Various types of rotary drill bits, reamers, stabilizers and other downhole tools may be used to form a bore hole in the earth. Examples of such rotary drill bits include, but are not limited to, fixed cutter drill bits, drag bits, PDC drill bits and matrix drill bits used in drilling oil and gas wells. Cutting action associated with such drill bits generally requires weight on bit (WOB) and rotation of associated cutting elements into adjacent portions of a downhole formation. Drilling fluid may also be provided to perform several functions including washing away formation materials and other downhole debris from the bottom of a wellbore, cleaning associated cutting elements and cutting structures and carrying formation cuttings and other downhole debris upward to an associated well surface.
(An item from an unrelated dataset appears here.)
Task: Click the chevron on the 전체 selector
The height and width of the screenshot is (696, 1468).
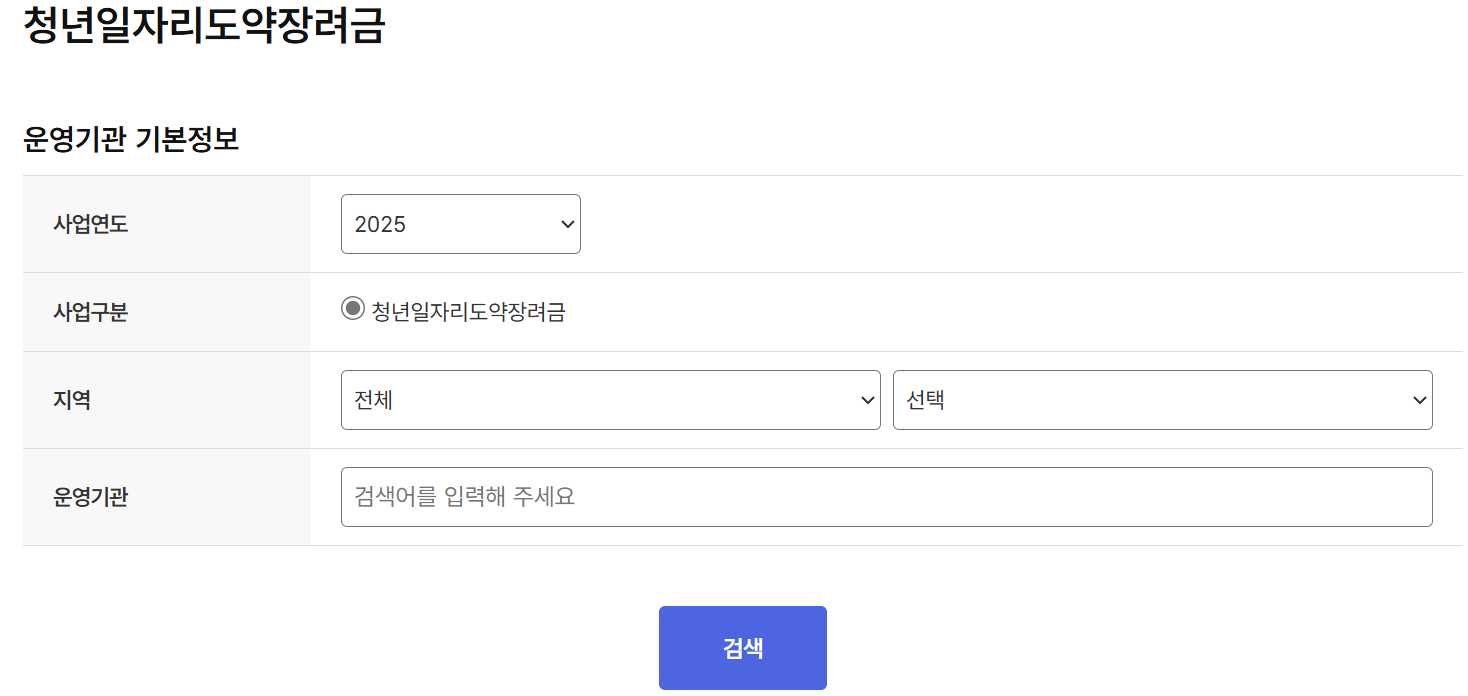Action: (x=866, y=400)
Fixed cutter rotary drill bits often have a bit body with a plurality of blades disposed on exterior portions of the bit body. Each blade typically includes a plurality of cutting elements or cutters disposed on exterior portions thereof. A gage pad may often be formed on each blade. Various types of compacts and cutting elements have sometimes been disposed within a gage pad. Cutting elements and/or compacts may sometimes be inserted into respective holes (not expressly shown) in exterior portions of a gage pad. Cutting elements disposed in such holes may sometimes be referred to as “drop in” cutting elements or cutters.
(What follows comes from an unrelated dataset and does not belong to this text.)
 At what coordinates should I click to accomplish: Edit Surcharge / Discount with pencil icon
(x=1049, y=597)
Gage pads typically cooperate with each other to define in part the largest outside diameter portion of an associated fixed cutter rotary drill bit. The gage pads may also define in part a nominal inside diameter of an associated wellbore formed by the fixed cutter rotary drill bit. At least one blade (and typically more than one blade) of prior fixed cutter rotary drill bits may often be formed with a significant gap or empty zone between the last cutting element on at least one blade and adjacent portions of an associated gage pad.
This gap may be formed because a typical cutter layout procedure usually starts with the first cutter disposed closest to bit center and towards the last cutter closest to the beginning of the associated gage pad following a specific overlapping rule. When the distance between the last cutter and the beginning of the associated gage pad is not big enough to fit another cutter, an empty zone or gap is typically formed on at least one blade.
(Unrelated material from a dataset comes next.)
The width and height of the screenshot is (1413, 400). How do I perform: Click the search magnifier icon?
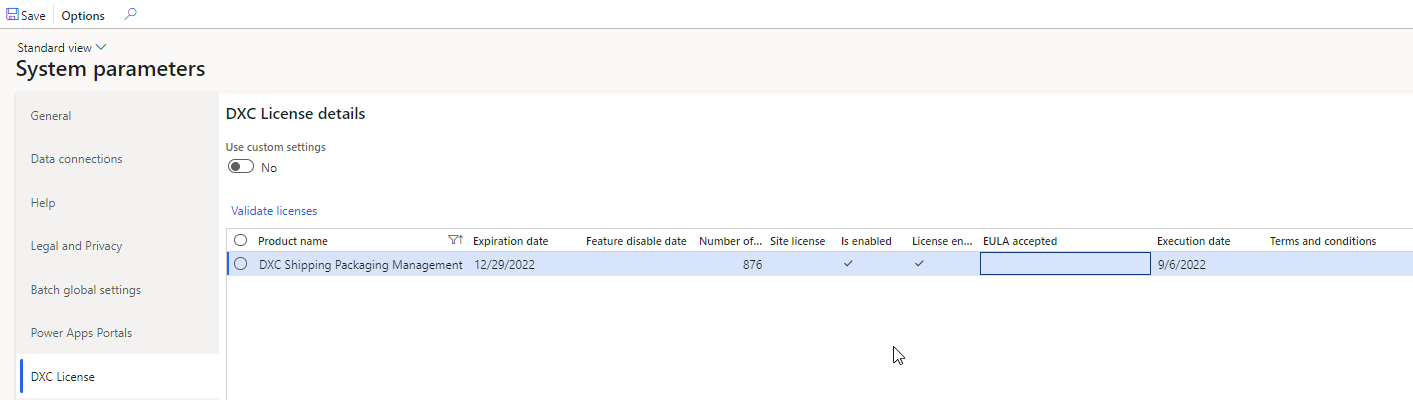[130, 15]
Such gaps may have dimensions equal to or greater than corresponding dimensions of the last cutting element disposed on at least one blade. As a result, such gaps may leave partially uncut rings of formation material on the side wall of a wellbore formed by an associated rotary drill bit. For some applications noncutting elements such as tungsten carbide buttons or compacts may be placed within such gaps. For many straight hole drilling applications such noncutting elements may not interact with adjacent formation materials. However, for directional drilling, applications such noncutting elements may more frequently interact with the side wall of a wellbore because of side cutting action of an associated drill bit. The interaction of gage pads and noncutting elements with the side wall of a wellbore usually results in greater forces being applied to the associated drill bit as compared to forces applied to the bit when conventional cutting elements interact with adjacent formation materials. As a result, steerability of the associated drill bit may be significantly reduced.
Partially uncut rings of formation material may cause increased wear on gage pads of blades trailing a gap or noncontiguous cutting zone on at least one leading blade. Partially uncut rings of formation material may increase wear on exterior portions of at least one blade at the associated gap. Partially uncut rings of formation material may also reduce steerability of an associated fixed cutter rotary drill bit during directional drilling.
Various prior art references show examples of fixed cutter rotary drill bits having blades with a plurality of cutting elements or cutters disposed immediately adjacent to each other extending from an associated gage pad towards a bit rotational axis of an associated rotary drill bit. See for example, U.S. Pat. Nos. 5,607,024 and 5,265,685. Such cutting element layout procedure will often lead to 100% overlap, in a rotated profile, of the cutting elements having the same radial locations. As a result, uncut rings on the hole bottom may be formed which reduces significantly the rate of penetration and causes uneven wear of cutting elements. In addition, forming such rotary drill bits with cutting elements substantially covering all exterior portions of each blade extending from the associated gage pad may significantly increase costs associated with manufacturing such rotary drill bits. Also, placing a large number of cutting elements immediately adjacent to each other on exterior portions of an associated blade may be relatively difficult. Forming respective pockets or sockets in which each cutting element may be securely engaged generally takes up a significant amount of available space on each blade.